Wiederherstellung der Natur
Die Verordnung zur Wiederherstellung der Natur war in den letzten Monaten sicher das kontroverseste Thema im EU-Gesetzgebungsprozess.
Grundsätzlich zum Schutz der Biodiversität und für die Wiederherstellung geschädigter Ökosysteme gedacht, schoss die Kommission über das Ziel hinaus und vergaß auf eine zufriedenstellende Einbeziehung der Hauptbetroffenen.
Letztlich war der Widerstand v.a. aus Land- und Forstwirtschaft so groß, dass die Zustimmung der Mitgliedstaaten zum fertig ausverhandelten Text noch immer aussteht.
Die Wiedervernässung von Mooren, Grün- und Brachflächenvorschriften sowie eine EU-einheitliche Definition gesunder Wälder waren Auslöser des Widerstands. Städte und Gemeinden sind durch Bestimmungen über städtische Ökosysteme betroffen, die den Verkehr eindämmen und für mehr städtisches Grün, vor allem in Form von Baumüberschirmung sorgen wollen. Ob der zwischen Rat und Parlament ausverhandeltete Kompromiss jemals in Kraft tritt, liegt jetzt in der Entscheidung der Mitgliedstaaten, es braucht eine Zweidrittel-Mehrheit.
Digitale Agenda
Unter dem Überbegriff Digitale Agenda verbirgt sich auch für Gemeinden so einiges.
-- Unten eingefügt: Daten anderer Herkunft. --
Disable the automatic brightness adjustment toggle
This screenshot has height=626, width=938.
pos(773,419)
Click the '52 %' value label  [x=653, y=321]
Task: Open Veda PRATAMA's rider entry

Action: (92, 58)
Der Data Governance Act regelt den Zugang von Wirtschaft und Forschung zu sensiblen, etwa personenbezogenen Daten. Auch wenn die Gemeinden keine Handlungsverpflichtung trifft, werden sie als Dateninhaber möglicherweise immer wieder mit Anfragen konfrontiert sein.
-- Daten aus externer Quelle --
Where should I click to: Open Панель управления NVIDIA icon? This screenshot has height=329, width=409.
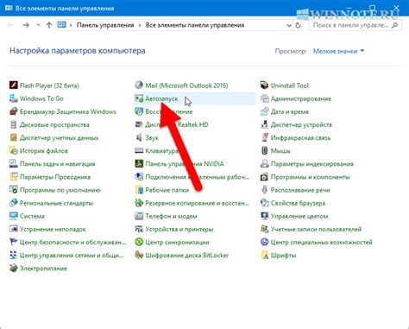pyautogui.click(x=139, y=164)
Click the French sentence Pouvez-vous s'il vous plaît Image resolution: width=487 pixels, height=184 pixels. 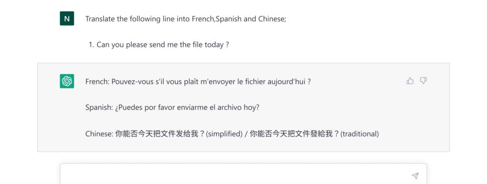[211, 82]
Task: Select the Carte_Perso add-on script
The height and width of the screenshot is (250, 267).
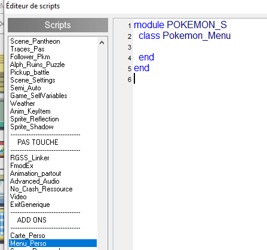Action: coord(27,236)
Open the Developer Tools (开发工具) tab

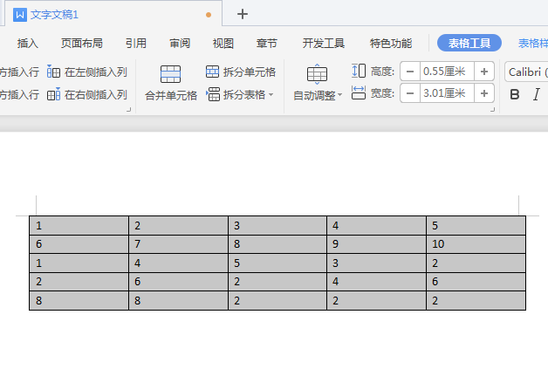coord(324,43)
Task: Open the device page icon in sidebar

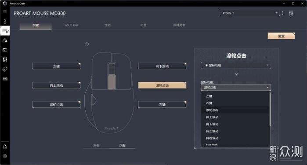Action: coord(5,31)
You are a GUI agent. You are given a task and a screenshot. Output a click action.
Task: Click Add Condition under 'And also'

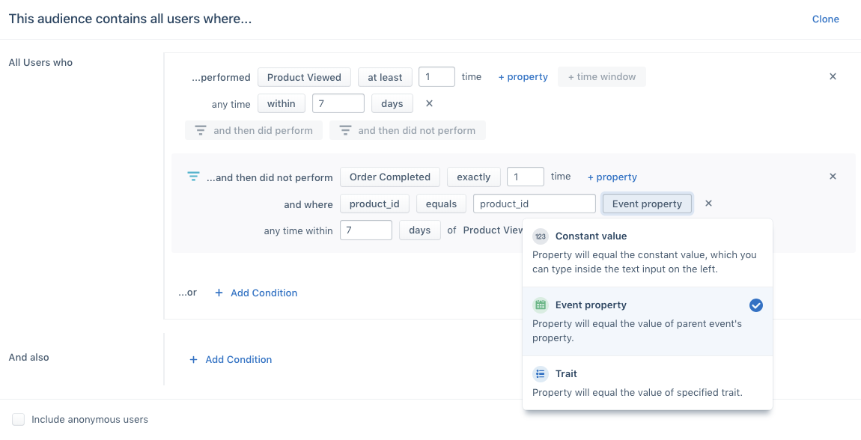(230, 359)
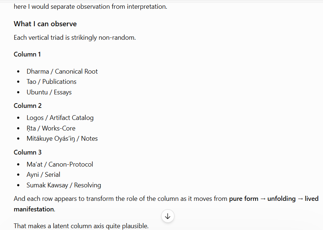Click the bold word 'unfolding'

pyautogui.click(x=281, y=199)
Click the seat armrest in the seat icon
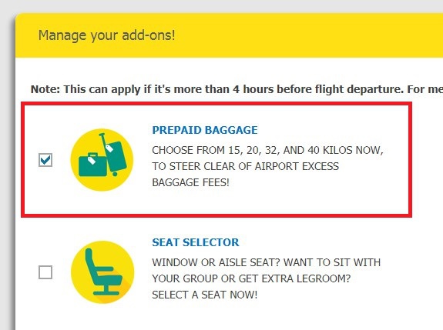The image size is (443, 330). 103,269
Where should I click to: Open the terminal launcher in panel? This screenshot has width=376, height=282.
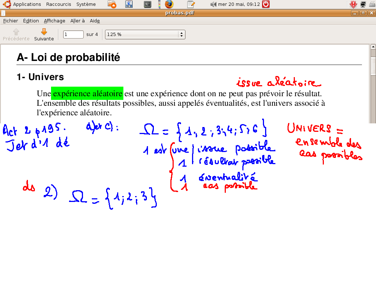point(147,4)
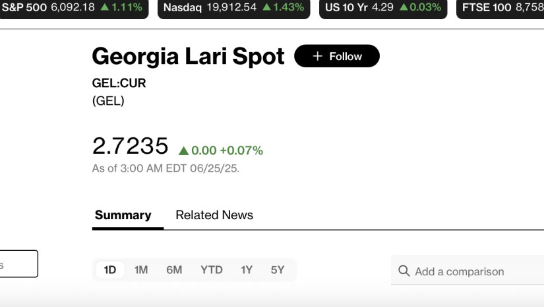The height and width of the screenshot is (307, 544).
Task: Click the plus icon in Follow button
Action: [x=317, y=56]
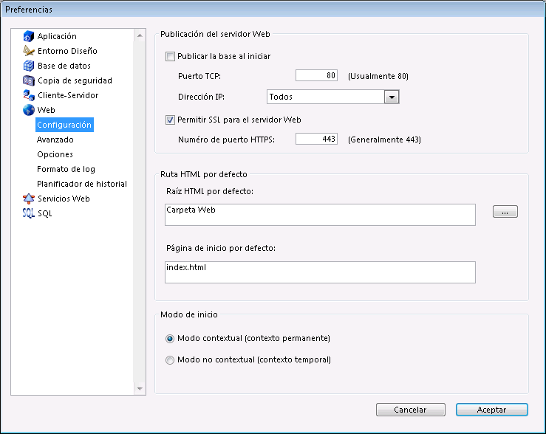Disable Permitir SSL para el servidor Web
Image resolution: width=546 pixels, height=434 pixels.
pos(171,120)
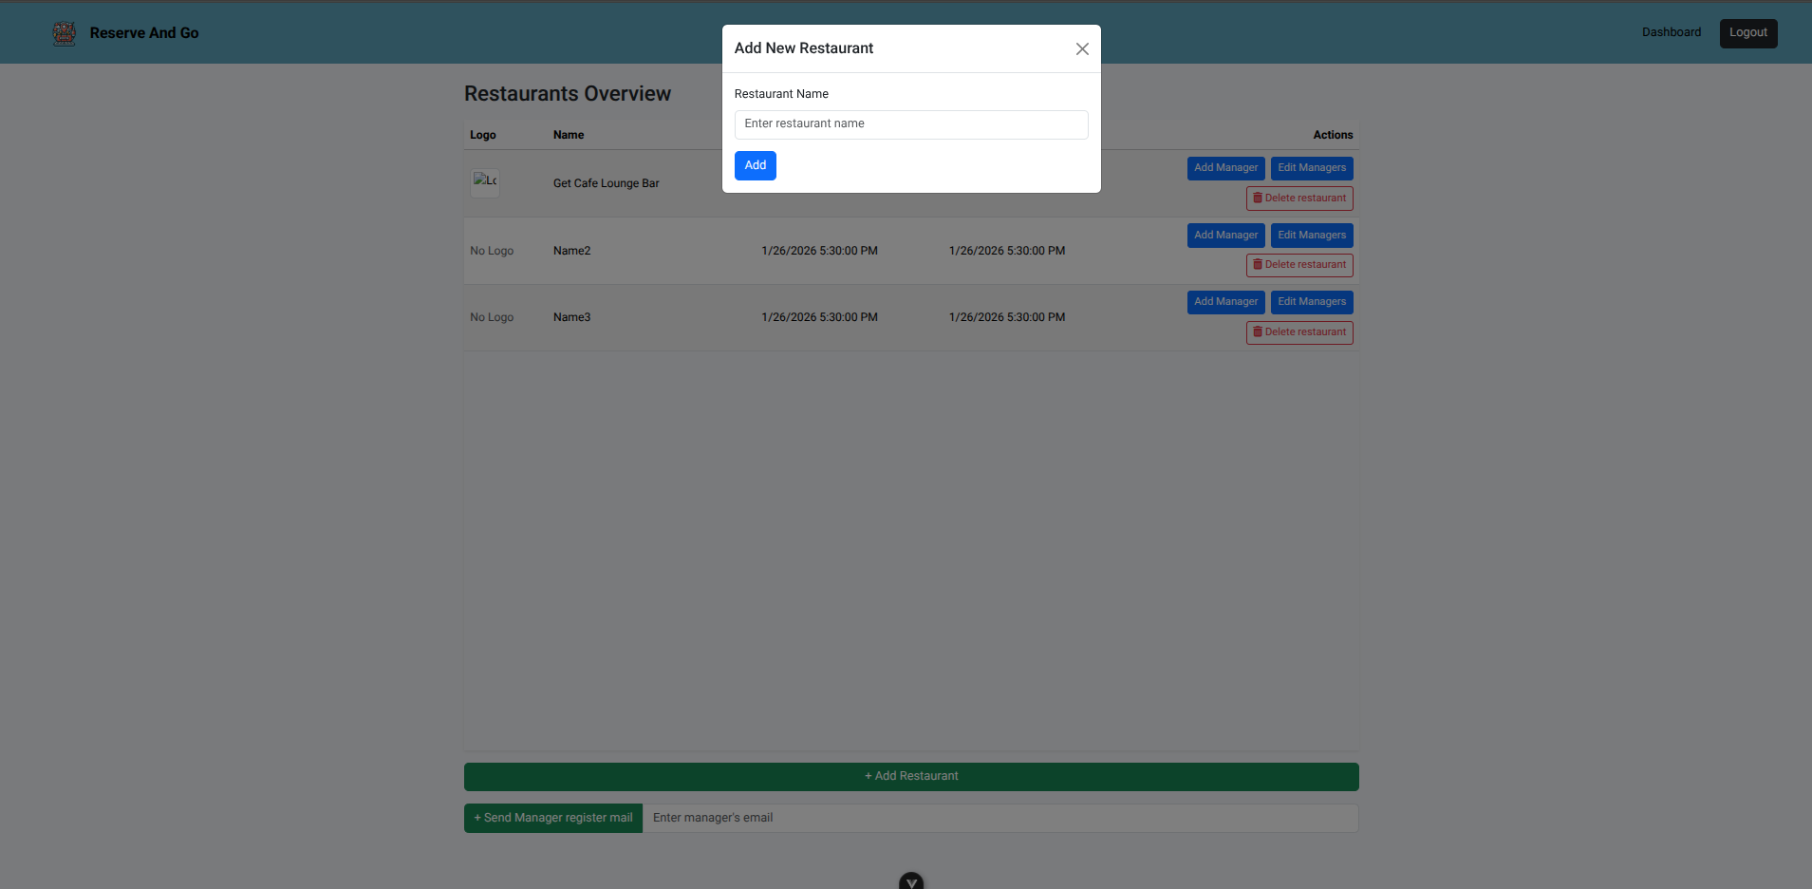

Der Data Act wiederum öffnet nicht nur bisher geschützte Bereiche bei IT-Produkten oder verbundene Dienste, sondern ermöglicht auch einen business-to-government Datenaustausch. Vorwiegend im Katastrophenfall kann die öffentliche Hand bei Bedarf und zur Abwehr Unternehmensdaten anfordern. Aber auch der AI-Act, das erste weltweite Gesetz zur Regelung künstlicher Intelligenz, betrifft die öffentliche Hand, wenn diese künstliche Intelligenz im Bildungswesen, bei der Personalauswahl, bei der Erbringung von Sozialdiensten oder anderer essenzieller Dienstleistungen nutzt. Dann müsste jeweils eine detaillierte Risikoanalyse durchgeführt und Aufsichts- und Beschwerdestellen eingerichtet werden.
–D. FRAISS/ H. REINDL (Der Beitrag erschien in der NÖ Gemeinde 5/2024.)